• PROBLEM STATEMENT
Reproduce word for word the lines from the one containing "You are a GUI" through the one containing "point(270,133)", both included, and leave the pictures out.

= = = =

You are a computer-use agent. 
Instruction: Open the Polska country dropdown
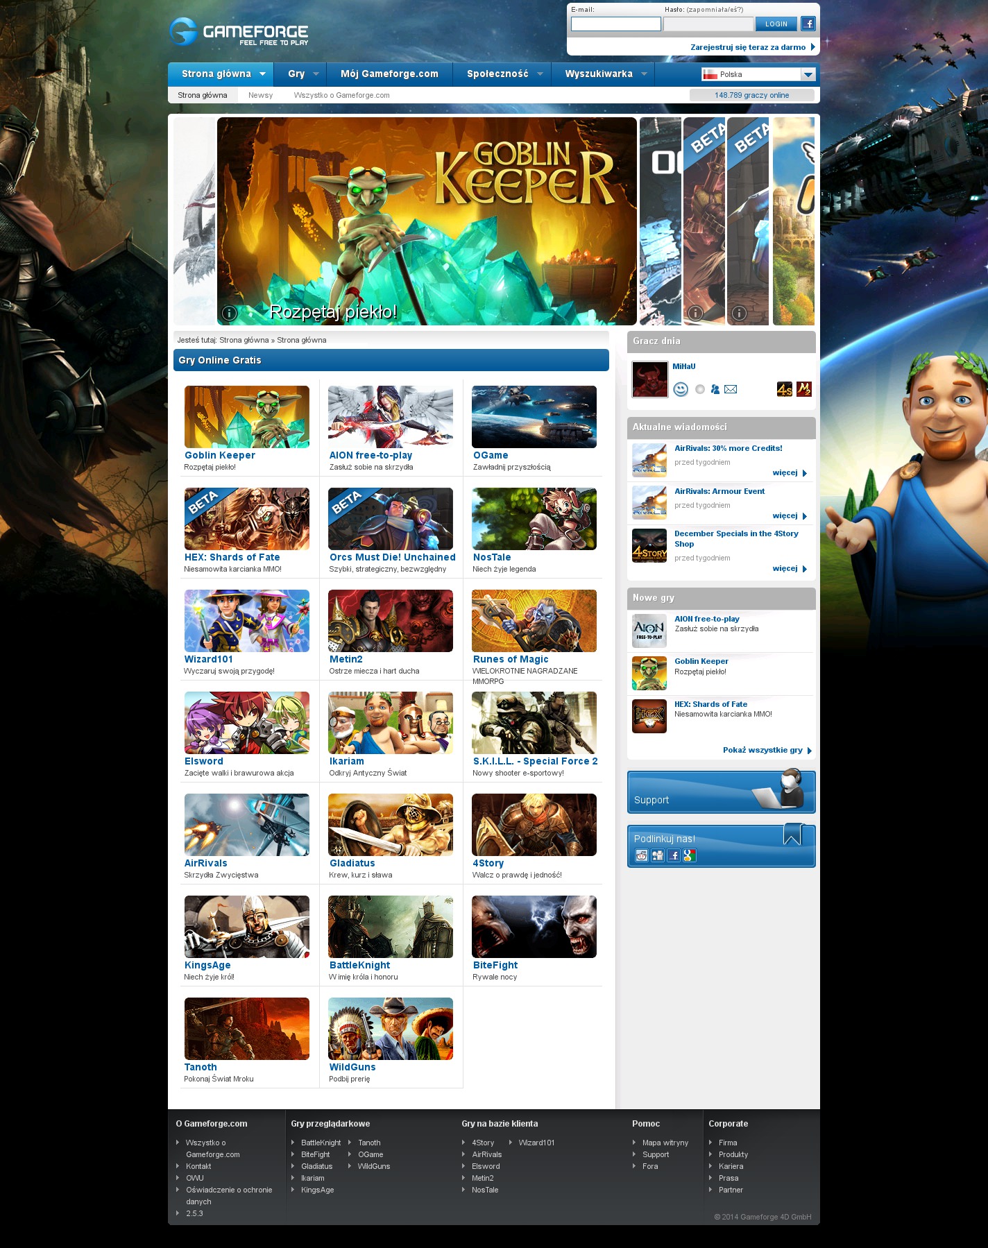pyautogui.click(x=808, y=74)
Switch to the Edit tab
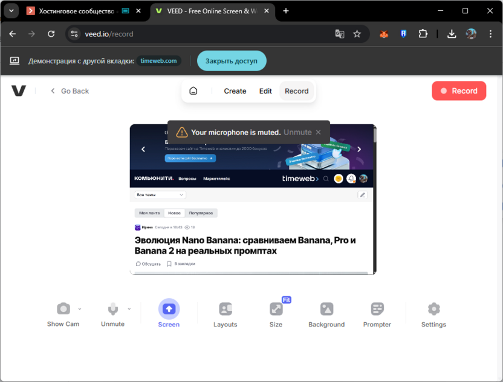Image resolution: width=503 pixels, height=382 pixels. pyautogui.click(x=265, y=91)
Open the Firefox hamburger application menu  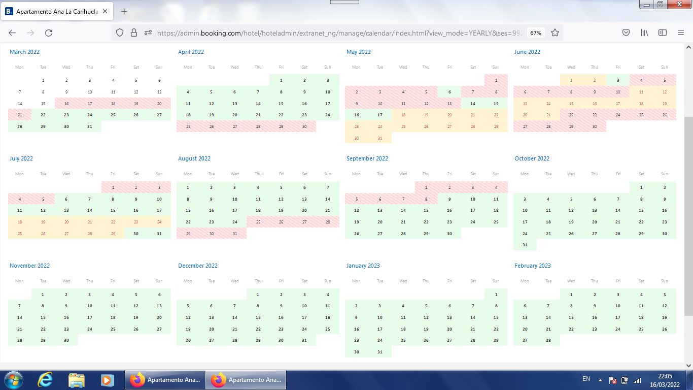[x=681, y=33]

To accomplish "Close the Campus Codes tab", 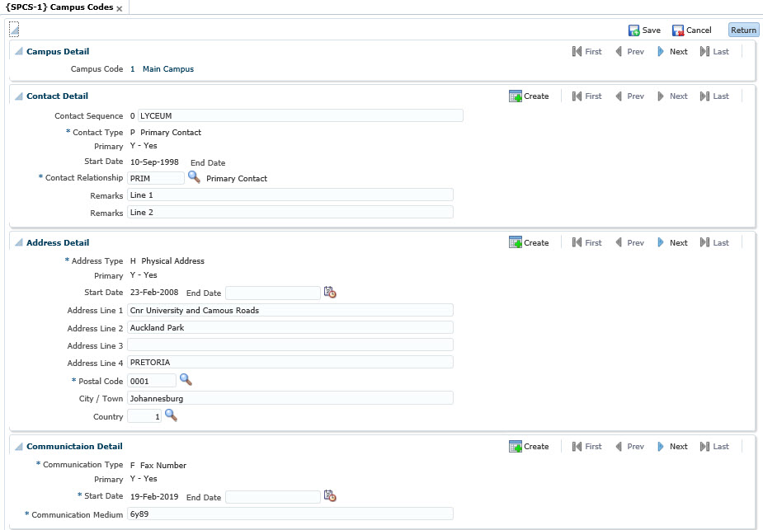I will (x=120, y=8).
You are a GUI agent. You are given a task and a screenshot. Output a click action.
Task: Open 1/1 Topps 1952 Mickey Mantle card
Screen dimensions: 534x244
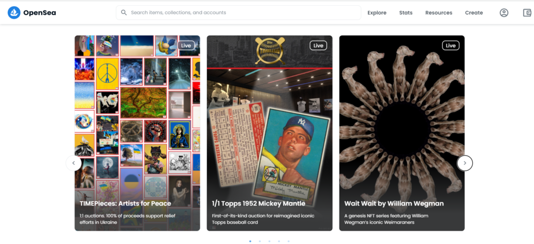point(270,133)
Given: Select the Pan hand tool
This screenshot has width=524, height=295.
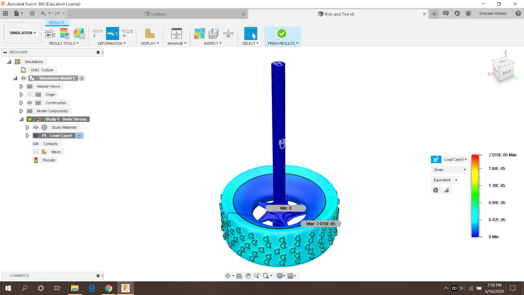Looking at the screenshot, I should click(x=248, y=276).
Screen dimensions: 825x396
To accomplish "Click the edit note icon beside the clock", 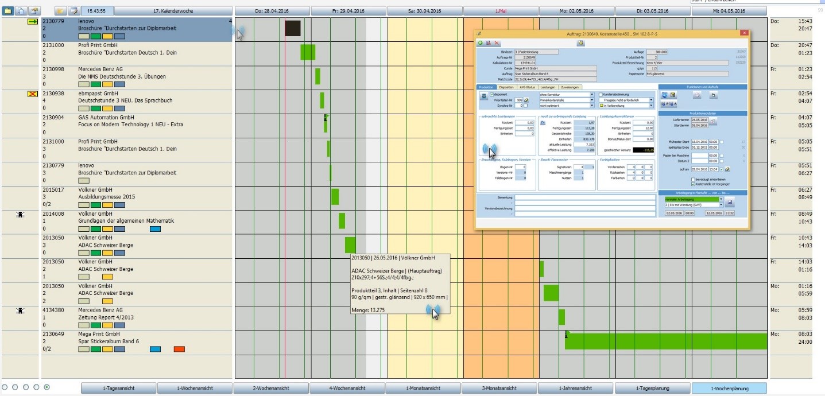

= = = =

• SOLVED EXERCISE
You are a GUI agent. You are given a task and a screenshot. Output a click action.
Task: Open 1/1 Topps 1952 Mickey Mantle card
Screen dimensions: 534x244
point(270,133)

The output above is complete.